「パーマかけたんだね。すごく似合ってるよ」
という茉莉奈の問いかけに
「ありがとう」
と笑顔を見せる彩を見て茉莉奈はほっとした。
昼過ぎに茉莉奈が訪れた時、彩は目の下に隈をつくり部屋着姿で佇んでいた。部屋はカーテンも締め切ったまま雑然としていた。唯一ベビーベッドの周りだけはきれいに保たれていた。
茉莉奈が口を開くと「今寝たばかりなの」と怒ったように一言放った。
それで茉莉奈は自分の口に人差し指をあてたまま、彩に言った。
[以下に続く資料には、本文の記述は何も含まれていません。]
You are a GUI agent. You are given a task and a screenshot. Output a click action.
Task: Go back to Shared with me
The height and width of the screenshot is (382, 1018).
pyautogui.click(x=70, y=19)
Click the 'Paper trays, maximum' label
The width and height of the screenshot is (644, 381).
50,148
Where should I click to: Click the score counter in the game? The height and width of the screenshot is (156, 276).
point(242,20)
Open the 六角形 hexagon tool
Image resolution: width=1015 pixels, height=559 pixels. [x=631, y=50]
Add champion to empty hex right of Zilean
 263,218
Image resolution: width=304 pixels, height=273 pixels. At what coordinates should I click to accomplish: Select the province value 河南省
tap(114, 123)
「わかった。私が見ているから彩は着替えて出かける準備して」何を着ればいいかわからないという彩とクローゼットに行き、白いセーターと茶色のサテンのスカートを選ぶ。去年会った時に彩が着ていてとてもかわいらしいと思った組合せだ。
支度を整えた彩に「これ秋紀から。自由が丘の喫茶店に行ってほしいって」と言って茉莉奈は白い封筒を渡す。秋紀は彩の夫で今、単身赴任をしている。茉莉奈と彩と秋紀は皆同じ大学のサークルだった。
今日はどうしても彩に頼みがあるというので、茉莉奈に子どもを預けて出かける事になった。
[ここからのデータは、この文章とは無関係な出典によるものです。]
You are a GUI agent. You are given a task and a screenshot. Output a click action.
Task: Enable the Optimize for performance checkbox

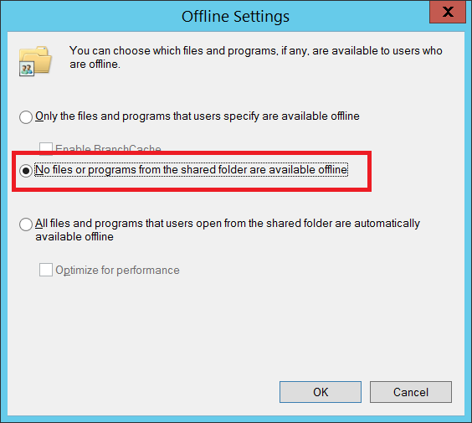click(46, 270)
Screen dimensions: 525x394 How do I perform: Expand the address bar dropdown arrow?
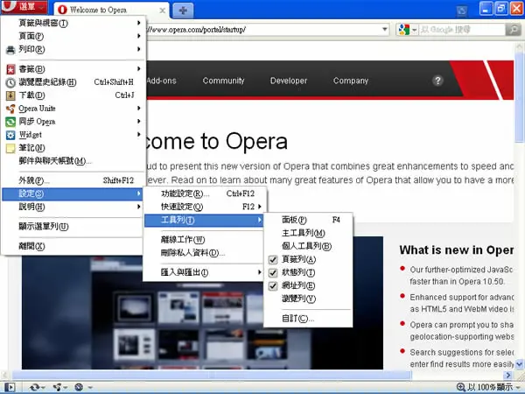pos(385,30)
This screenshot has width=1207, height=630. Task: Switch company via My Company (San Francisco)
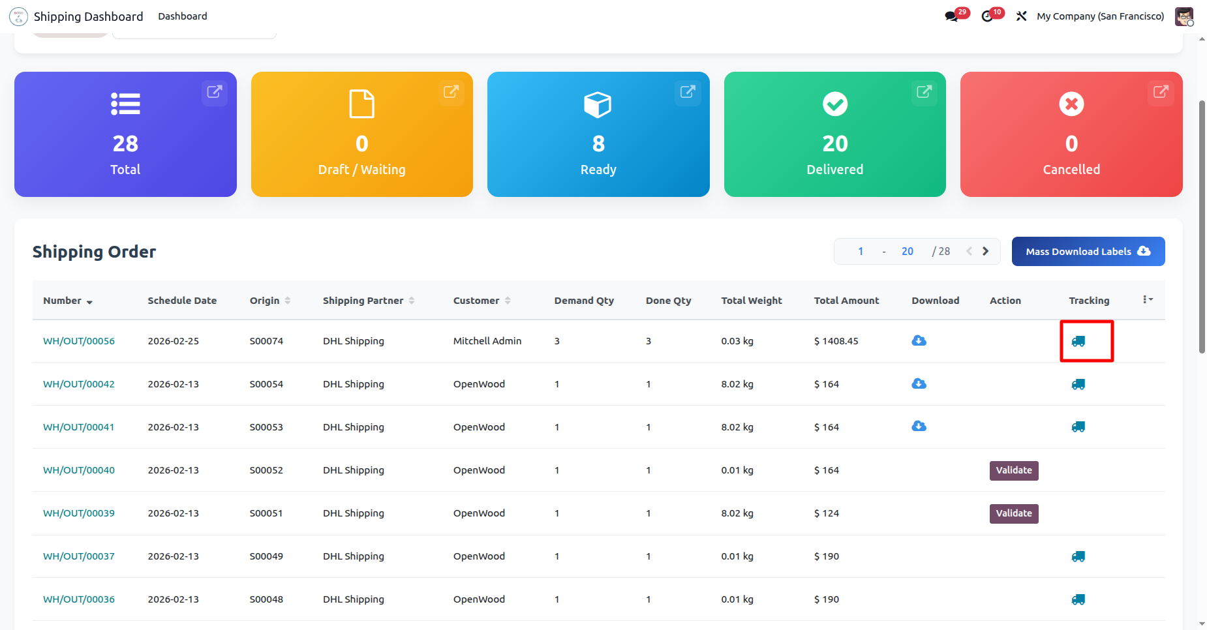(x=1100, y=16)
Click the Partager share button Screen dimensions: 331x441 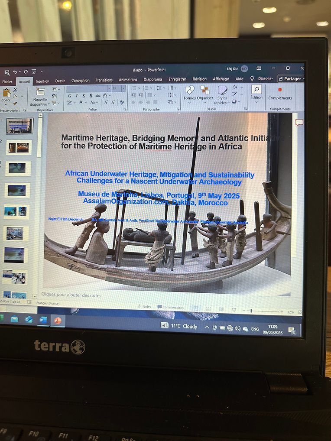[x=291, y=79]

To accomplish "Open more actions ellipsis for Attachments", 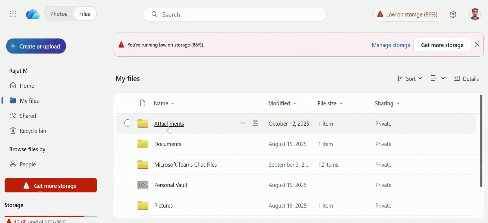I will [243, 123].
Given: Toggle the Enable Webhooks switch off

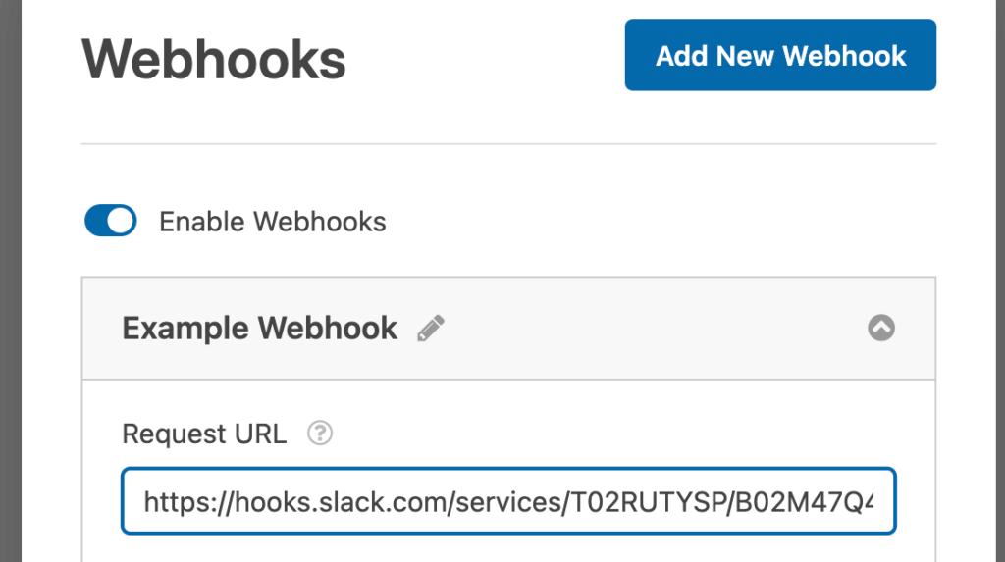Looking at the screenshot, I should coord(111,221).
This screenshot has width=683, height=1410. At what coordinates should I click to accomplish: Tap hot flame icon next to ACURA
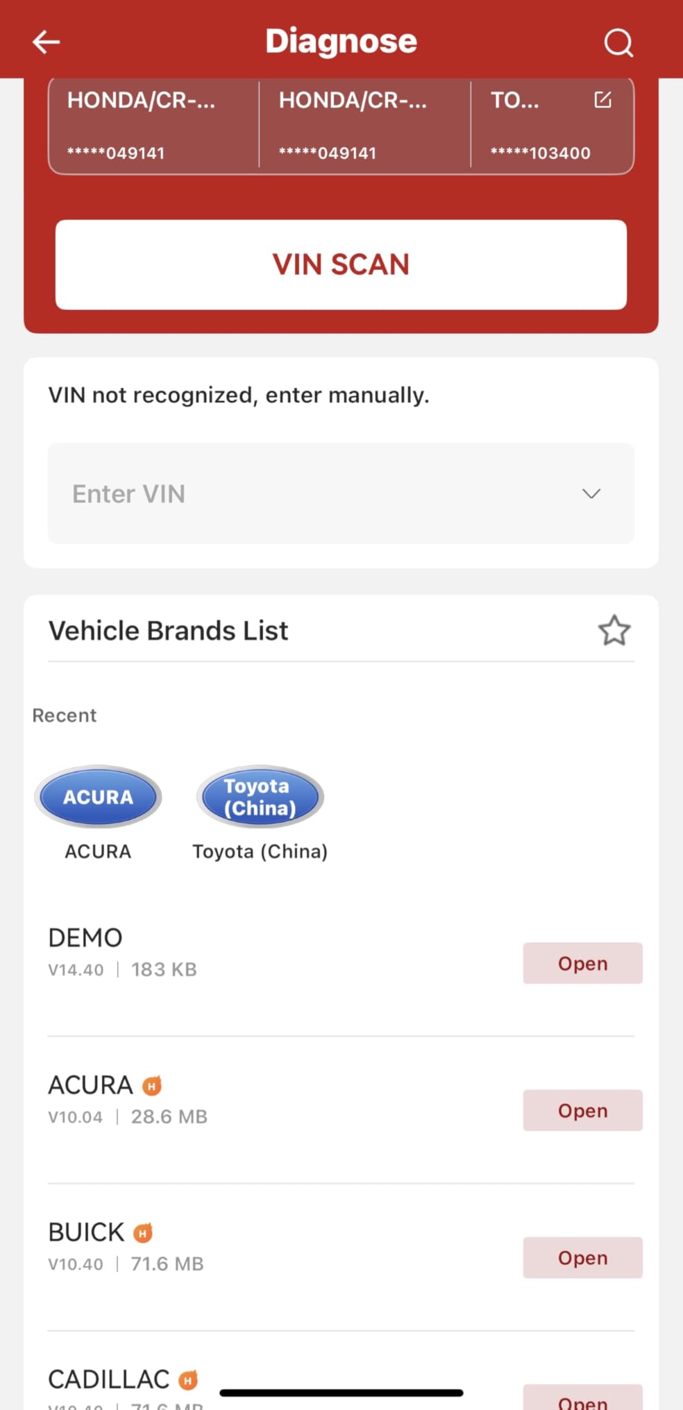pos(152,1085)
彩は産まれたばかりの拓馬と離れるのが怖かった。自分がいない間にないか起こるんじゃないかと。ただ、「彩にしかたのめない」と言われ、「茉莉奈に子どもの面倒は頼んだから」と言われてしまうと何も言い返せなかった。
自由が丘の喫茶店で席に座り、封筒を開ける。そこには秋紀の几帳面な字が並んでいる。
ひとりで拓馬の面倒を見させて申し訳ないだとか、いつもありがとうだとか、よくある文章なのに泣けてきた。そして、美容院の予約時間が書いてある。封筒にはお金も入っていて、今日は自分の為に時間とお金を使って欲しい、そう書いてあった。
彩は茉莉奈がお湯を注ぐティーポットを見ながら呟いた。
「なんでうまくできないんだろう」
窓から差し込む柔らかい西陽がティーポットに反射している。ティーポットの中では赤い茶葉がゆらゆらと心地よさそうに揺れている。茶葉につられるように身体を揺らすと腕の中の拓馬も心地良さそうにしている。
茉莉奈はティーポットのお茶をカップに注ぎながら言った。
「彩がこのティーポットで拓馬がカップ。ティーポットが空っぽなのに一生懸命カップを満たそうとしていたんだね。本当はティーポットにお湯を入れないといけないのにね。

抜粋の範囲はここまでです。